» AIM OF THE EXERCISE: Format the data below as a Markdown table with two columns, Row and Line. Put one line of the data in each row with its row number, and leave out blank lines.

» MATERIAL SUPPLIED:
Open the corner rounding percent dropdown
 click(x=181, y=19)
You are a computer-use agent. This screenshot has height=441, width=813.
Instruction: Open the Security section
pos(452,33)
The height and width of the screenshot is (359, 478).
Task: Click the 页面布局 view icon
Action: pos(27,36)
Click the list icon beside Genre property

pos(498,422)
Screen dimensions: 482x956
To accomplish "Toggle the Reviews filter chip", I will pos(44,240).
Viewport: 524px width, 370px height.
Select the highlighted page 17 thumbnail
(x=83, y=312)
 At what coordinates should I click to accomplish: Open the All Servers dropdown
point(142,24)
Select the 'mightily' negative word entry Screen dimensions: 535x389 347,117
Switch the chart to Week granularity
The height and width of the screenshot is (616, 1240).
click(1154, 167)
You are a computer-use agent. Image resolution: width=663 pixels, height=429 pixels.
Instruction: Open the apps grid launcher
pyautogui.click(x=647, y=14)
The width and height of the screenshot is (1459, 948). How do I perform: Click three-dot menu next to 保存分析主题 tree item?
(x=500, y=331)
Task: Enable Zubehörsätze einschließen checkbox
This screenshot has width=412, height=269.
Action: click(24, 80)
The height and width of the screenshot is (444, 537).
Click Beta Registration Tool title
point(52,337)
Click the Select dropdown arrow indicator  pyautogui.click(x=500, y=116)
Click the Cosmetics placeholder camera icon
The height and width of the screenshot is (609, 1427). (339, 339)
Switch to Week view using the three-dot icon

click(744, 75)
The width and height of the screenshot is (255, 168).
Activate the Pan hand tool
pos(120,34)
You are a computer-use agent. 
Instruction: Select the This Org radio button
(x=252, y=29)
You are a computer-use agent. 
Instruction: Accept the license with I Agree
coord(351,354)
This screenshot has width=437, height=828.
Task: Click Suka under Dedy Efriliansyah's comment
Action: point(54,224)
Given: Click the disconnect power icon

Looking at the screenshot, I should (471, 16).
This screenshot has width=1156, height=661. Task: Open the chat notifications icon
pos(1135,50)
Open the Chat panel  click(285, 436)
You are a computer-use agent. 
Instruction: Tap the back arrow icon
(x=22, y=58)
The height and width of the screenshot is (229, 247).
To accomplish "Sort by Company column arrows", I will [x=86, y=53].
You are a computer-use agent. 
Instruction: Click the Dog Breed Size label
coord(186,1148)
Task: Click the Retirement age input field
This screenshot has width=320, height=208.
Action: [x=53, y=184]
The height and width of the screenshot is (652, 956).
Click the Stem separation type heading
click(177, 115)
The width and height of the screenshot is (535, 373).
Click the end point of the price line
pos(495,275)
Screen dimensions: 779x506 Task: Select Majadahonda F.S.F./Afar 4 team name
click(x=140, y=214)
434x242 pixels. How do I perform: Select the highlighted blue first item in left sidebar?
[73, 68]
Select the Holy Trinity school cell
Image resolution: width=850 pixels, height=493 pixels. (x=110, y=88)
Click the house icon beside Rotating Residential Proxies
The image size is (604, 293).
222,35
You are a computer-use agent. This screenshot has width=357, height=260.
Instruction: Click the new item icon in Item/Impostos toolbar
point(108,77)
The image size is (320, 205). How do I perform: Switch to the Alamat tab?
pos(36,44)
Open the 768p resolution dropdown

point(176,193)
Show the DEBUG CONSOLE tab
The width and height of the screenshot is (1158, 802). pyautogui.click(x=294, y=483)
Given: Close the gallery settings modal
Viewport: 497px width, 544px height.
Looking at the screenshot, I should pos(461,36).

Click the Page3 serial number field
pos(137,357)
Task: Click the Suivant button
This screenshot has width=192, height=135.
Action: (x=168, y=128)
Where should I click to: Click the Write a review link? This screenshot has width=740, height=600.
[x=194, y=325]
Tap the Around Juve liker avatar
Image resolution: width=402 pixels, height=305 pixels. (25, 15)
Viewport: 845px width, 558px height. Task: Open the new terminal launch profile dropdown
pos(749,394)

» EXERCISE OUTPUT:
| Row | Line |
|---|---|
| 1 | Open the corner rounding percent dropdown |
| 2 |  click(x=181, y=19) |
| 3 | You are a computer-use agent. This screenshot has height=441, width=813. |
| 4 | Instruction: Open the Security section |
| 5 | pos(452,33) |
| 6 | The height and width of the screenshot is (359, 478). |
| 7 | Task: Click the 页面布局 view icon |
| 8 | Action: pos(27,36) |
| 9 | Click the list icon beside Genre property |
| 10 | pos(498,422) |
| 11 | Screen dimensions: 482x956 |
| 12 | To accomplish "Toggle the Reviews filter chip", I will pos(44,240). |
| 13 | Viewport: 524px width, 370px height. |
| 14 | Select the highlighted page 17 thumbnail |
| 15 | (x=83, y=312) |
| 16 |  At what coordinates should I click to accomplish: Open the All Servers dropdown |
| 17 | point(142,24) |
| 18 | Select the 'mightily' negative word entry Screen dimensions: 535x389 347,117 |
| 19 | Switch the chart to Week granularity |
| 20 | The height and width of the screenshot is (616, 1240). |
| 21 | click(1154, 167) |
| 22 | You are a computer-use agent. Image resolution: width=663 pixels, height=429 pixels. |
| 23 | Instruction: Open the apps grid launcher |
| 24 | pyautogui.click(x=647, y=14) |
| 25 | The width and height of the screenshot is (1459, 948). How do I perform: Click three-dot menu next to 保存分析主题 tree item? |
| 26 | (x=500, y=331) |
| 27 | Task: Enable Zubehörsätze einschließen checkbox |
| 28 | This screenshot has width=412, height=269. |
| 29 | Action: click(24, 80) |
| 30 | The height and width of the screenshot is (444, 537). |
| 31 | Click Beta Registration Tool title |
| 32 | point(52,337) |
| 33 | Click the Select dropdown arrow indicator  pyautogui.click(x=500, y=116) |
| 34 | Click the Cosmetics placeholder camera icon |
| 35 | The height and width of the screenshot is (609, 1427). (339, 339) |
| 36 | Switch to Week view using the three-dot icon |
| 37 | click(744, 75) |
| 38 | The width and height of the screenshot is (255, 168). |
| 39 | Activate the Pan hand tool |
| 40 | pos(120,34) |
| 41 | You are a computer-use agent.  |
| 42 | Instruction: Select the This Org radio button |
| 43 | (x=252, y=29) |
| 44 | You are a computer-use agent.  |
| 45 | Instruction: Accept the license with I Agree |
| 46 | coord(351,354) |
| 47 | This screenshot has width=437, height=828. |
| 48 | Task: Click Suka under Dedy Efriliansyah's comment |
| 49 | Action: point(54,224) |
| 50 | Given: Click the disconnect power icon |
| 51 | Looking at the screenshot, I should (471, 16). |
| 52 | This screenshot has width=1156, height=661. Task: Open the chat notifications icon |
| 53 | pos(1135,50) |
| 54 | Open the Chat panel  click(285, 436) |
| 55 | You are a computer-use agent.  |
| 56 | Instruction: Tap the back arrow icon |
| 57 | (x=22, y=58) |
| 58 | The height and width of the screenshot is (229, 247). |
| 59 | To accomplish "Sort by Company column arrows", I will [x=86, y=53]. |
| 60 | You are a computer-use agent.  |
| 61 | Instruction: Click the Dog Breed Size label |
| 62 | coord(186,1148) |
| 63 | Task: Click the Retirement age input field |
| 64 | This screenshot has width=320, height=208. |
| 65 | Action: [x=53, y=184] |
| 66 | The height and width of the screenshot is (652, 956). |
| 67 | Click the Stem separation type heading |
| 68 | click(177, 115) |
| 69 | The width and height of the screenshot is (535, 373). |
| 70 | Click the end point of the price line |
| 71 | pos(495,275) |
| 72 | Screen dimensions: 779x506 Task: Select Majadahonda F.S.F./Afar 4 team name |
| 73 | click(x=140, y=214) |
| 74 | 434x242 pixels. How do I perform: Select the highlighted blue first item in left sidebar? |
| 75 | [73, 68] |
| 76 | Select the Holy Trinity school cell |
| 77 | Image resolution: width=850 pixels, height=493 pixels. (x=110, y=88) |
| 78 | Click the house icon beside Rotating Residential Proxies |
| 79 | The image size is (604, 293). |
| 80 | 222,35 |
| 81 | You are a computer-use agent. This screenshot has width=357, height=260. |
| 82 | Instruction: Click the new item icon in Item/Impostos toolbar |
| 83 | point(108,77) |
| 84 | The image size is (320, 205). How do I perform: Switch to the Alamat tab? |
| 85 | pos(36,44) |
| 86 | Open the 768p resolution dropdown |
| 87 | point(176,193) |
| 88 | Show the DEBUG CONSOLE tab |
| 89 | The width and height of the screenshot is (1158, 802). pyautogui.click(x=294, y=483) |
| 90 | Given: Close the gallery settings modal |
| 91 | Viewport: 497px width, 544px height. |
| 92 | Looking at the screenshot, I should pos(461,36). |
| 93 | Click the Page3 serial number field |
| 94 | pos(137,357) |
| 95 | Task: Click the Suivant button |
| 96 | This screenshot has width=192, height=135. |
| 97 | Action: (x=168, y=128) |
| 98 | Where should I click to: Click the Write a review link? This screenshot has width=740, height=600. |
| 99 | [x=194, y=325] |
| 100 | Tap the Around Juve liker avatar |
| 101 | Image resolution: width=402 pixels, height=305 pixels. (25, 15) |
| 102 | Viewport: 845px width, 558px height. Task: Open the new terminal launch profile dropdown |
| 103 | pos(749,394) |